São Paulo (AUN - USP) -Projetos sociais com pescadores vem trazendo resultados na luta pela salvação das tartarugas marinhas. O objetivo é conscientizar o pescador da importância da sobrevivência das tartarugas, quebrando alguns estereótipos e ensinando como preservar essa espécie ameaçada.
Alguns pescadores têm raiva de tartarugas por achar que esses animais comem os peixes, o que não é ao todo verdade: elas também se alimentam de crustáceos e moluscos e algumas espécies, como a tartaruga verde e a tartaruga gigante, comem apenas algas e águas-vivas, respectivamente.
José Henrique Becker, palestrante na Semana de Oceanografia da USP, é biólogo e coordenador técnico do projeto Tamar, que vem criando esses projetos sociais desde 2001. “O papel do pescador é muito importante na preservação da tartaruga marinha”, explica Becker. Isso porque um dos fatores que mais influenciam na mortalidade das tartarugas é a pesca acidental desses animais: os pescadores, interessados em pegar peixes, acabam capturando tartarugas com os equipamentos de pesca. Os equipamentos onde mais se ocorre a captura acidental são as redes de emalhe para lagostas, os arrastos de fundo para camarões, as redes de emalhe para peixe e o chamado espinhel (com anzóis). No caso das redes, as tartarugas ficam presas no fundo do mar, o que impede que elas subam à superfície para respirar e provoca morte por afogamento. “Sem contar as que perdem as nadadeiras com fios enroscados”, acrescenta Becker.
Já no caso da pesca com espinhel, o que mais prejudica é o formato do anzol. O anzol em formato de “J” é profundo e, quando mordido por uma tartaruga, prende o animal pelo esôfago. O pescador, então, não consegue tirar o anzol da tartaruga: o animal morre, com dificuldade de respirar e de se alimentar, e o pescador perde o anzol, o que aumenta ainda mais a raiva por esses animais. A alternativa é o uso de um anzol de ponta mais arredondada, o chamado anzol circle hook (redondo). Com esse formato, a tartaruga não engole o anzol e ficará apenas com a boca presa, o que pode ser facilmente retirado pelo pescador, com a soltura do animal e a conservação do anzol. O circle hook não prejudica na pesca, pelo contrário: sem pegar os peixes “pela garganta”, garante que o peixe não se solte e é mais vantajoso ao pescador.

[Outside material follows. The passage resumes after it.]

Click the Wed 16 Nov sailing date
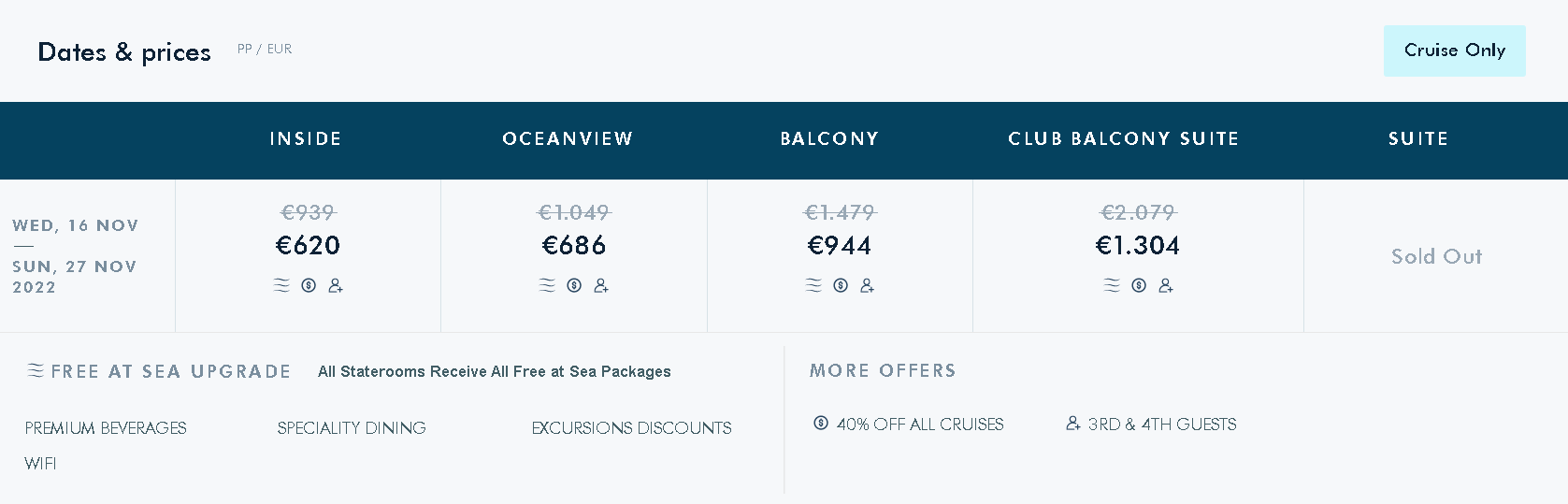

O projeto Tamar vem desenvolvendo o “Plano Interação Tartarugas Marinhas e Pesca” que, além de conscientizar, estuda o relacionamento desses animais com a pesca e recolhe dados de tartarugas em alto mar, rastreia o deslocamento delas após a captura e determina a taxa de sobrevivência das tartarugas libertadas por pescadores.O programa traz auxílio social às comunidades costeiras. “O Projeto Tamar conta com cerca de 1.300 colaboradores, a maioria moradores dessas comunidades, que são beneficiadas por várias ações de inserção social”, explica Becker. Entre essas ações, destaca-se a educação ambiental e o auxílio a buscas de táticas não predatórias de pesca.
Além disso, o Tamar revende trabalhos artesanais de mulheres e jovens, muitas delas esposas de pescadores. Além de ajudar na renda das famílias, esses projetos conquistam a confiança e o respeito dos pescadores, o que se traduzirá em proteção às tartarugas toda vez que um desses trabalhadores pescar uma tartaruga por engano. Além das vendas, o projeto também ajuda na manutenção de creches, incentivo ao cultivo de ostras (que é uma atividade ambiental sustentável) e valorização às tradições regionais, como a capoeira e o rendado.
O trabalho mais famoso do Tamar é o de Reabilitação de Tartarugas Marinhas, onde o projeto recolhe os animais doentes e machucados, para tratá-los e depois devolvê-los ao mar. Para Becker, porém, os projetos sociais muitas vezes trazem mais resultado que os famosos cuidados veterinários de reabilitação: “Às vezes, o dinheiro que gastamos, salvando uma tartaruga machucada, poderíamos usar em um projeto com pescadores e salvar mais de 100 tartarugas”.